* _Work required_: Leave every picture out and return the rest of the listing verbatim.

* _Dataset excerpts_:

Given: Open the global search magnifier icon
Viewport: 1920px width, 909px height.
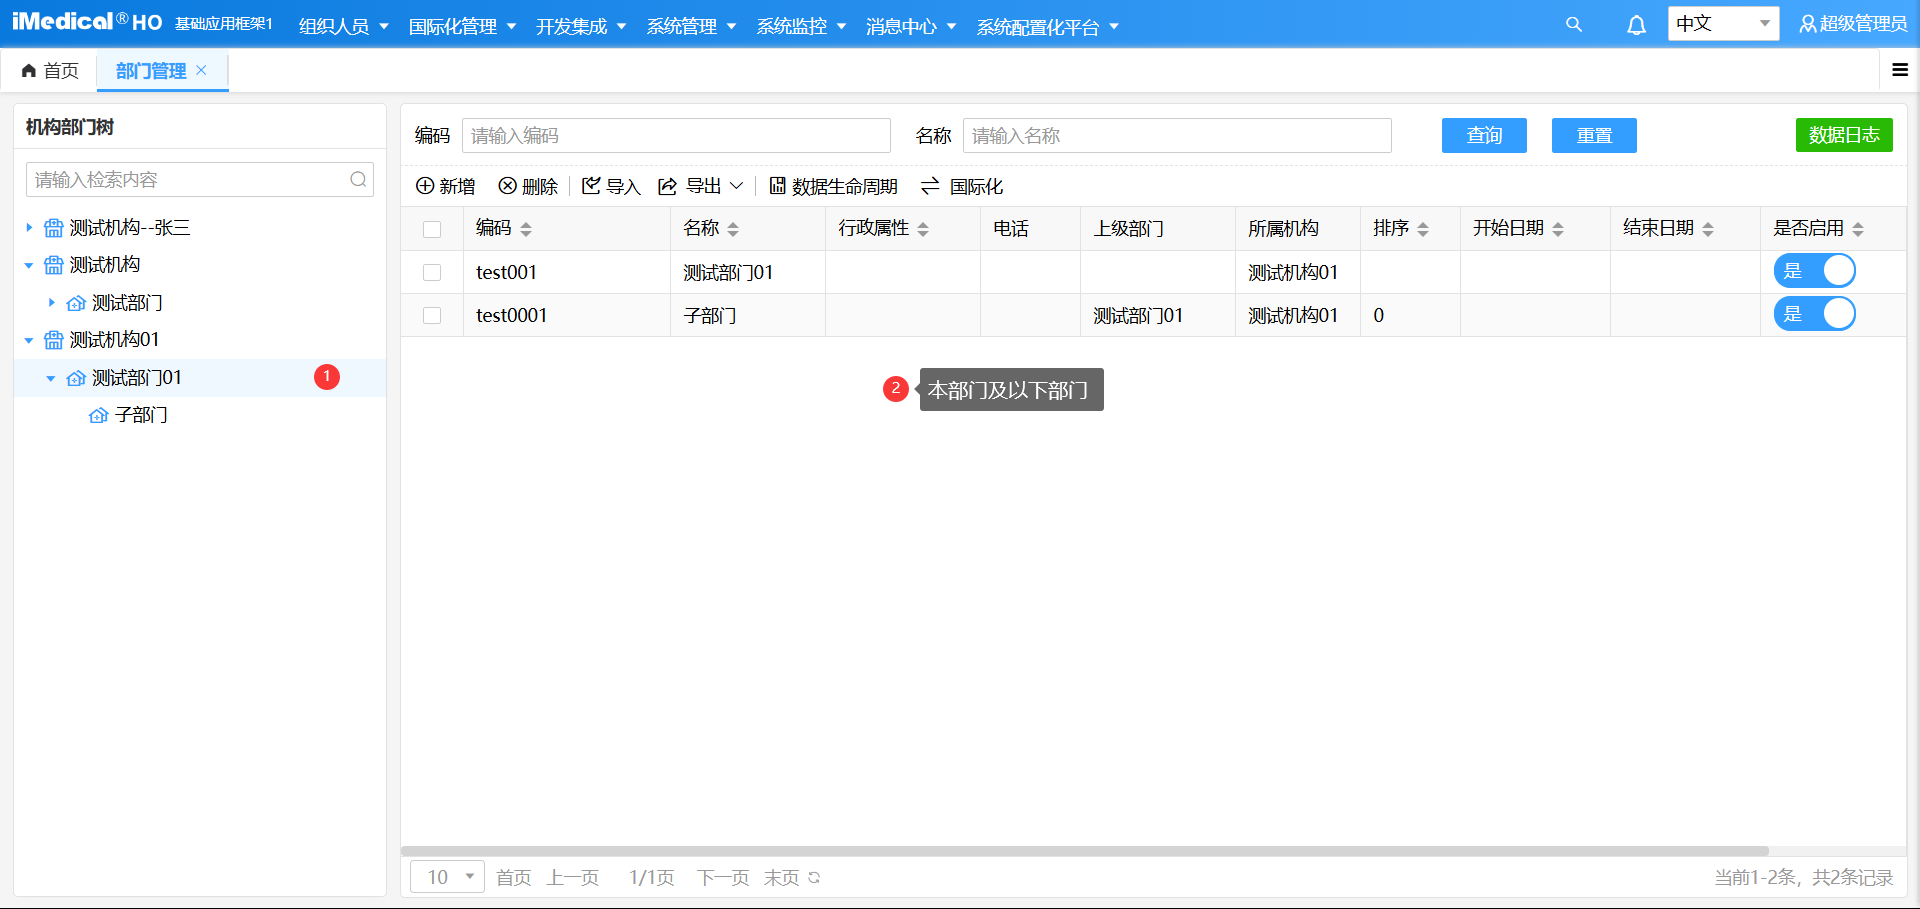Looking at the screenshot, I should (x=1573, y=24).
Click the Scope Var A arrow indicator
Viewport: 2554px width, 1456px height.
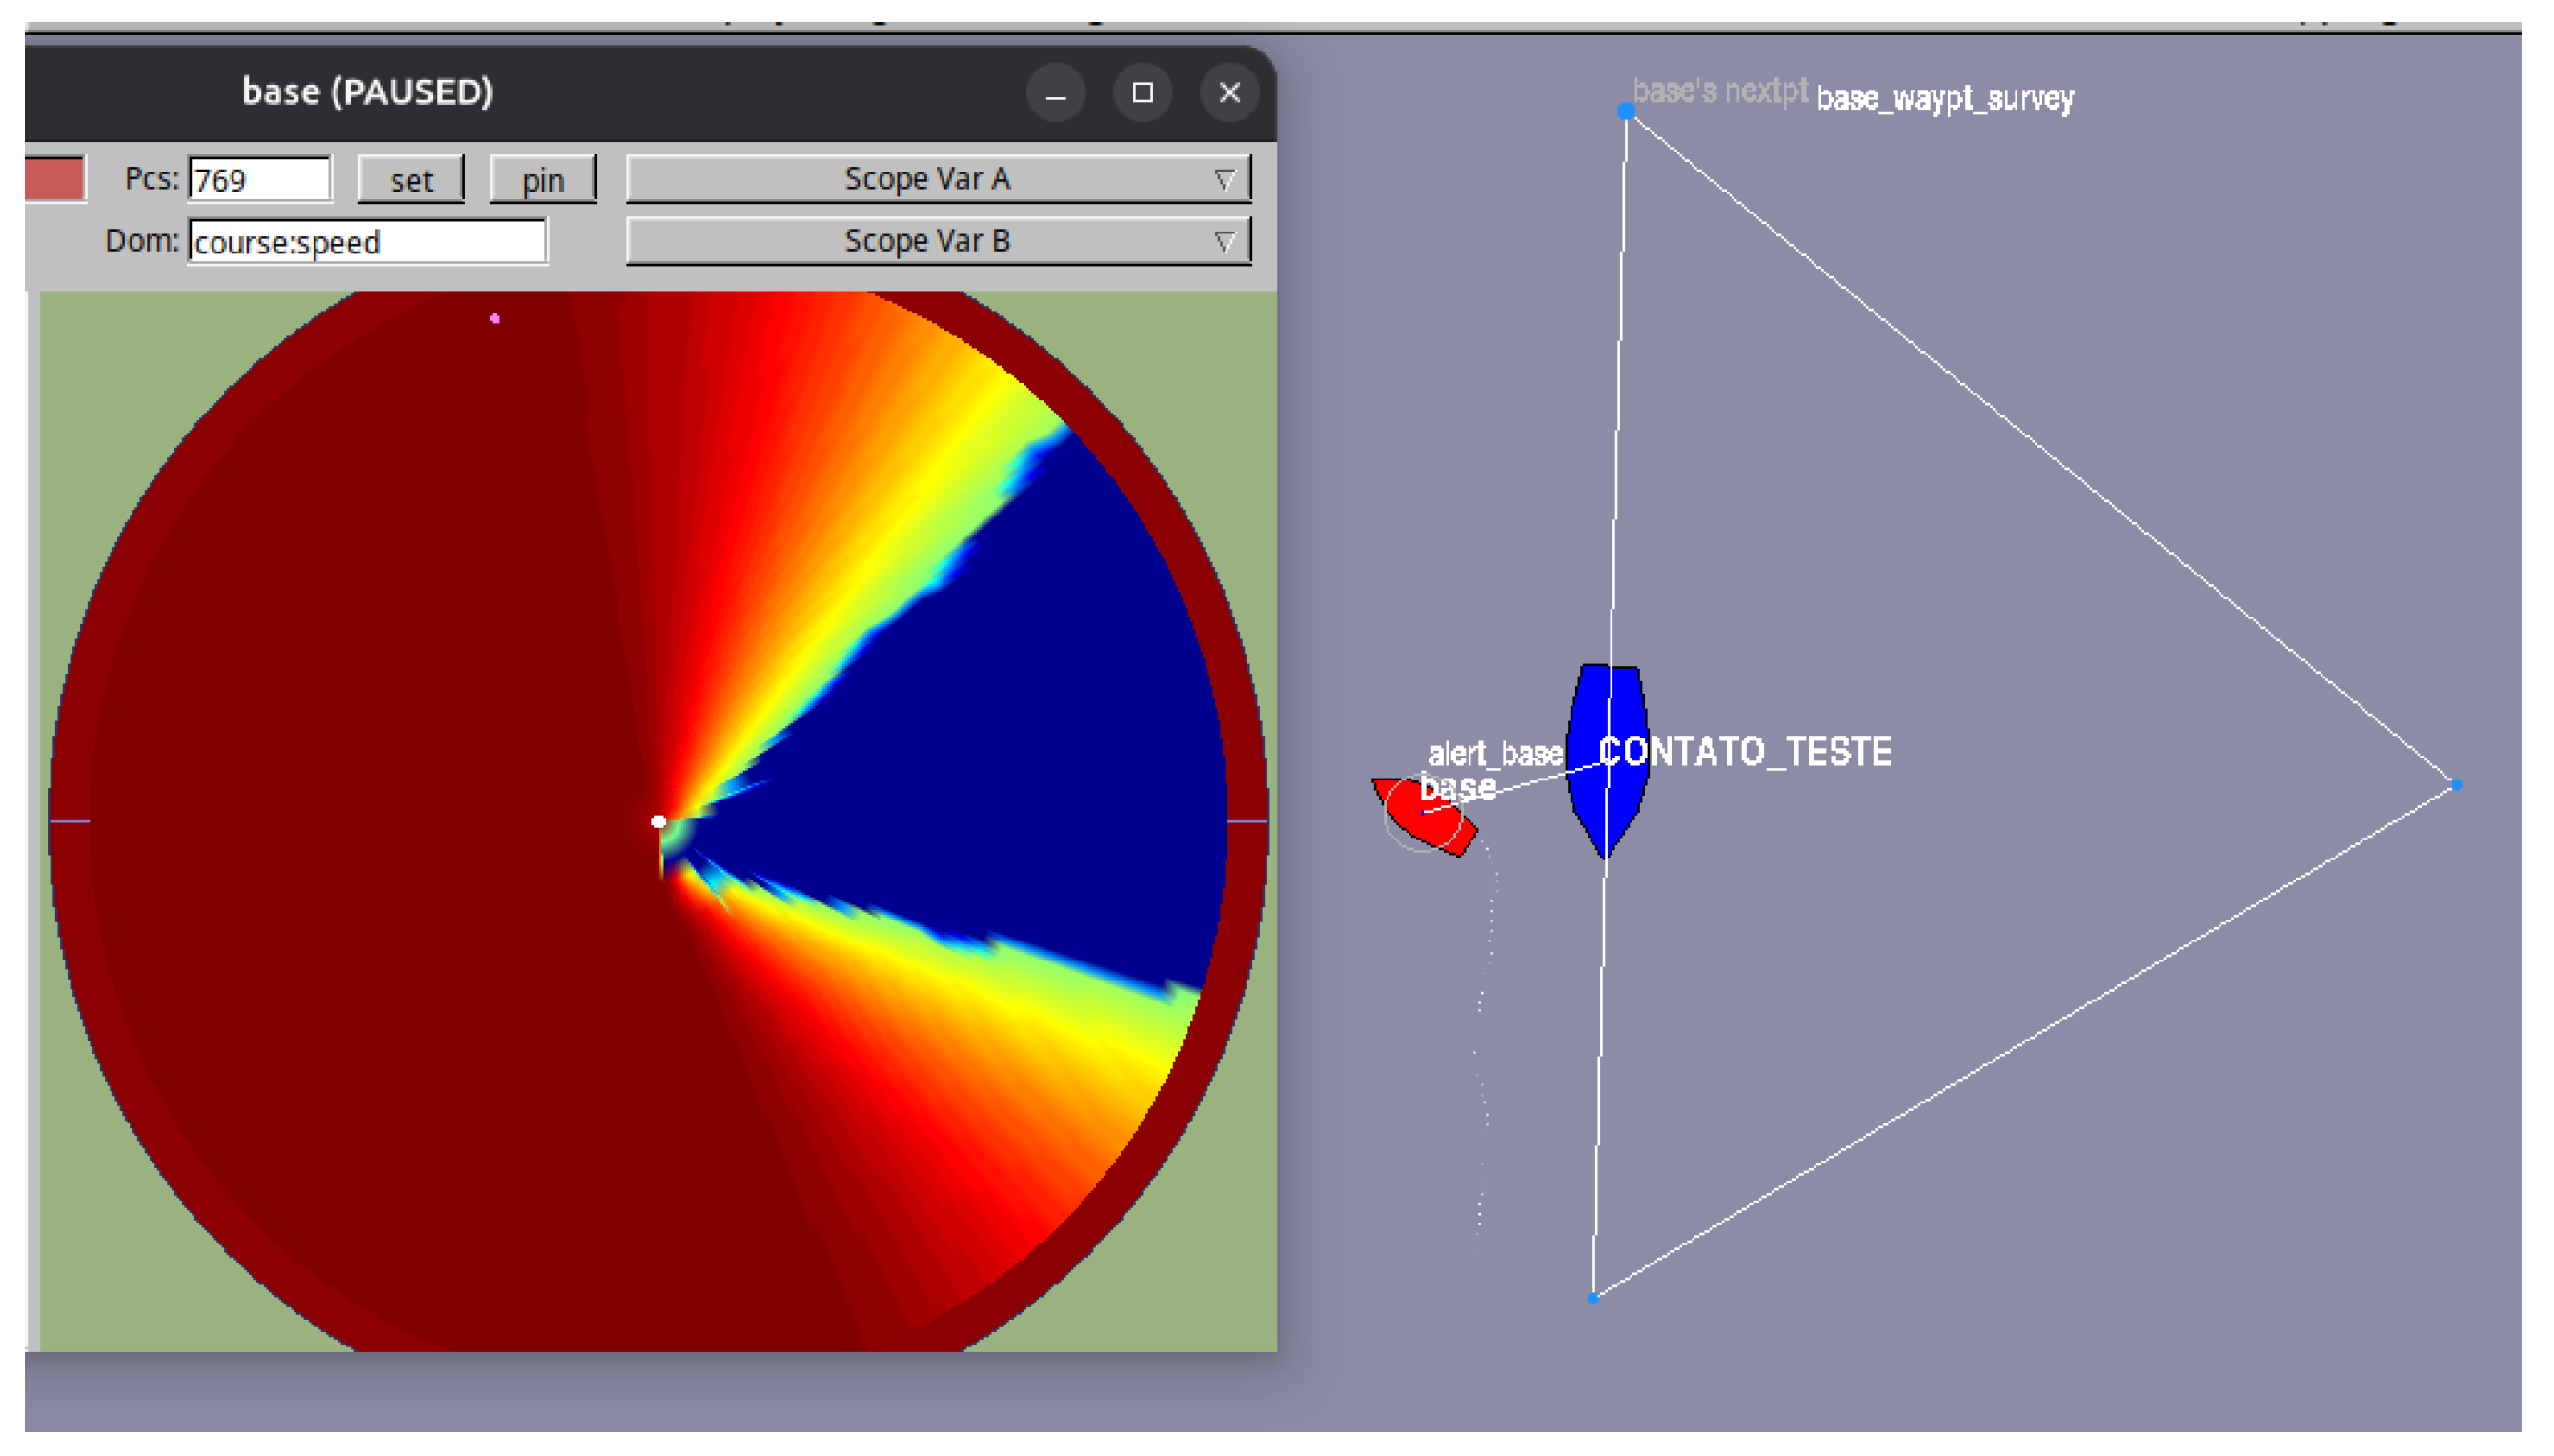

* _Solution to this exercise_:
Given: Open the global search magnifier icon
Viewport: 1920px width, 909px height.
Looking at the screenshot, I should (x=1573, y=24).
Click the Scope Var A arrow indicator
Viewport: 2554px width, 1456px height.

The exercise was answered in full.